Personal information
- Full name: Angelo Benedetto Rovegno Agama
- Date of birth: 28 May 1999 (age 26)
- Place of birth: Lima, Peru
- Height: 1.85 m (6 ft 1 in)
- Position(s): Centre-back

Team information
- Current team: Western Suburbs
- Number: 25

Youth career
- Alianza Lima

Senior career*
- Years: Team / Apps / (Gls)
- 2018–2020: Alianza Lima / 0 / (0)
- 2019: → Alianza UDH (loan) / 11 / (0)
- 2020–2021: Santos de Nasca / 15 / (1)
- 2023–2024: Berwick City SC / 38 / (4)
- 2024: Knox City FC / 18 / (1)
- 2025–: Western Suburbs / 13 / (0)

= Angelo Rovegno =

Peruvian footballer (born 1999)

Angelo Benedetto Rovegno Agama (born 28 May 1999) is a Peruvian footballer who plays as a centre-back for Australian side Western Suburbs.

==Club career==
===Alianza Lima===
Rovegno is a product of Alianza Lima and was promoted to the club's reserve team in 2017. On 28 November 2017 it was confirmed, that Rovegno had signed his first professional contract with Alianza and would be promoted to the first team squad for the 2018 season.

In January 2019, Rovegno went on a trial at Alianza Universidad and indicated, that he wanted to leave Alianza due to lack of opportunities on the first team.

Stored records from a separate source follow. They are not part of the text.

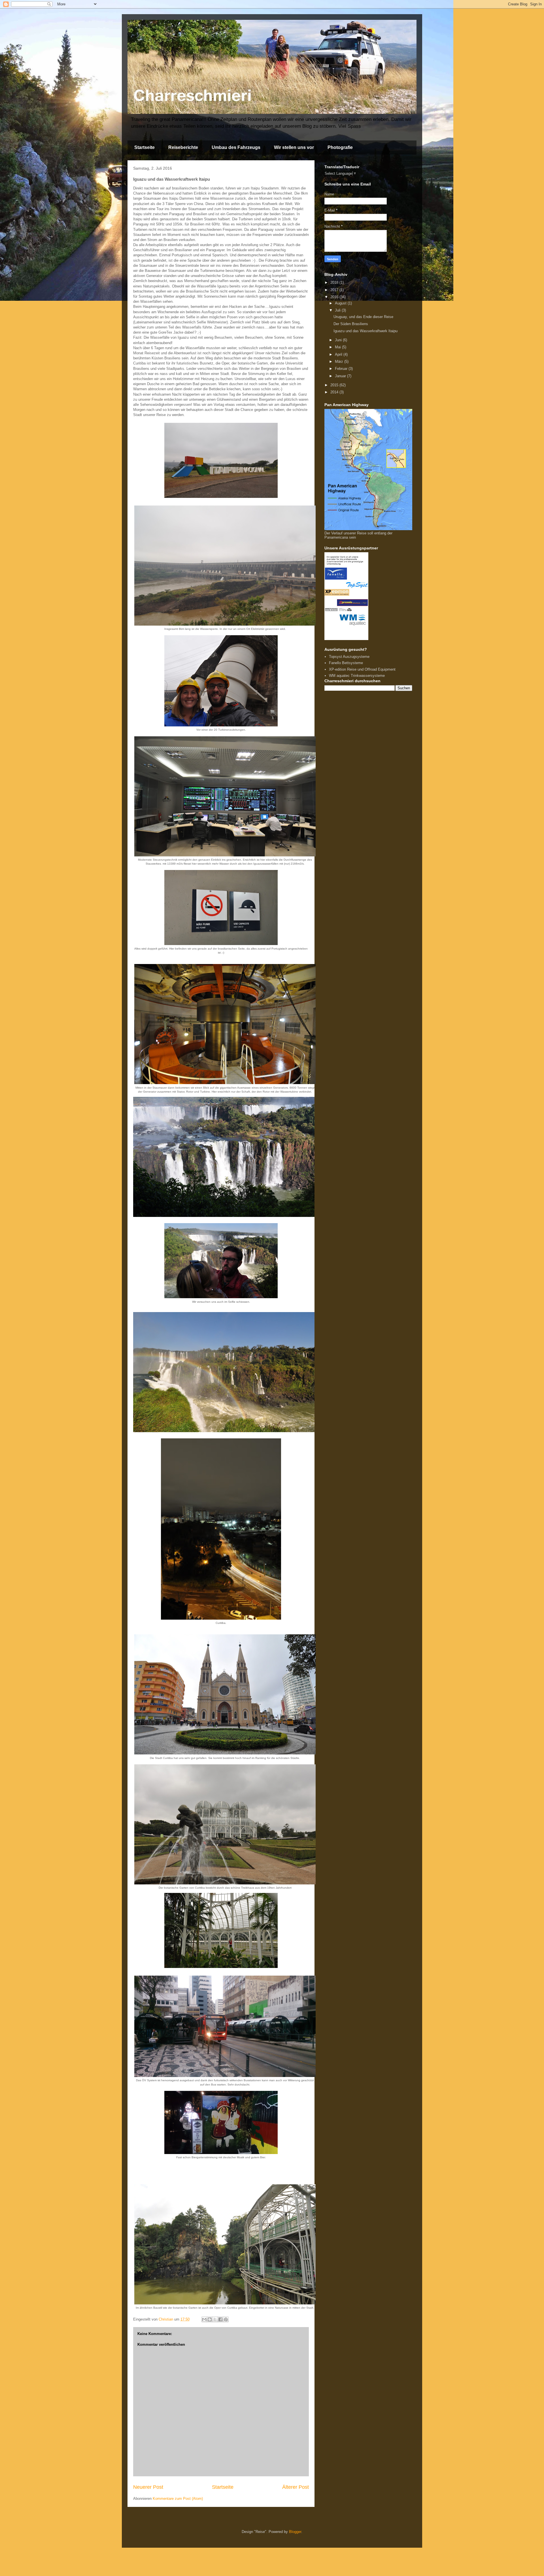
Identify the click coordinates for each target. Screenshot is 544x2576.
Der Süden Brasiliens (350, 324)
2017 (334, 290)
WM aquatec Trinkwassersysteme (357, 675)
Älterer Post (295, 2487)
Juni (339, 340)
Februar (341, 368)
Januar (341, 376)
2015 (334, 385)
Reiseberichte (183, 147)
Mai (338, 347)
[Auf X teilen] (215, 2319)
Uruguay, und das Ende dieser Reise (363, 317)
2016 (334, 297)
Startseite (144, 147)
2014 (334, 392)
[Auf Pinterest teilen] (226, 2319)
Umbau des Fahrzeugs (236, 147)
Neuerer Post (148, 2487)
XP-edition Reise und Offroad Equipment (362, 669)
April (339, 354)
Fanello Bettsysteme (346, 663)
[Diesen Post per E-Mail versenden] (204, 2319)
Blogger (295, 2532)
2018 (334, 282)
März (339, 361)
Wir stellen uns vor (294, 147)
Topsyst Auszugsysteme (349, 656)
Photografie (340, 147)
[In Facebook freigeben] (220, 2319)
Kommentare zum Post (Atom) (178, 2498)
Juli (338, 310)
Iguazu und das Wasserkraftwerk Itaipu (365, 331)
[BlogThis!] (209, 2319)
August (341, 303)
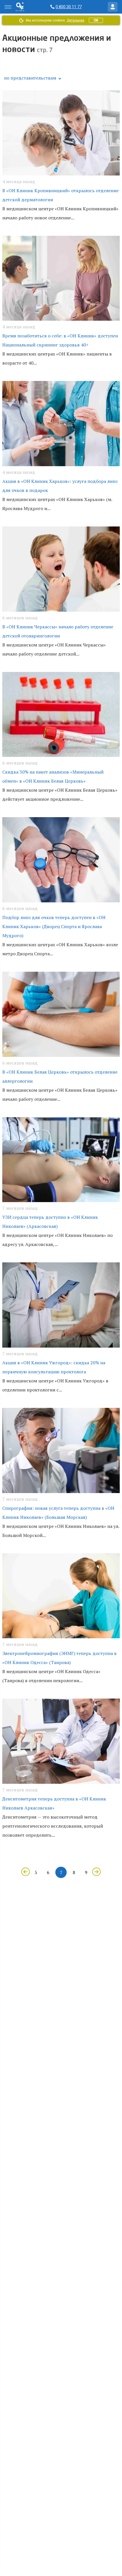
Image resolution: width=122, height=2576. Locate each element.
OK (96, 20)
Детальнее (75, 20)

However, he ended up joining the club only on a loan deal for the 2019 season. He made a total of 11 appearances for Alianza Universidad. Rovegno returned to Alianza for the 2020 season and continued to play for the club's reserve team.

On 16 September 2020, Rovegno moved to Santos de Nasca on a deal for the rest of 2020. He made five appearances for the club in 2020. He continued at the club in 2021. He left at the end of the year.

===Australia===
In 2023, Rovegno joined Australian club Berwick City SC. In the summer 2024, he moved to Knox City FC. In January 2025, Rovegno then joined Western Suburbs.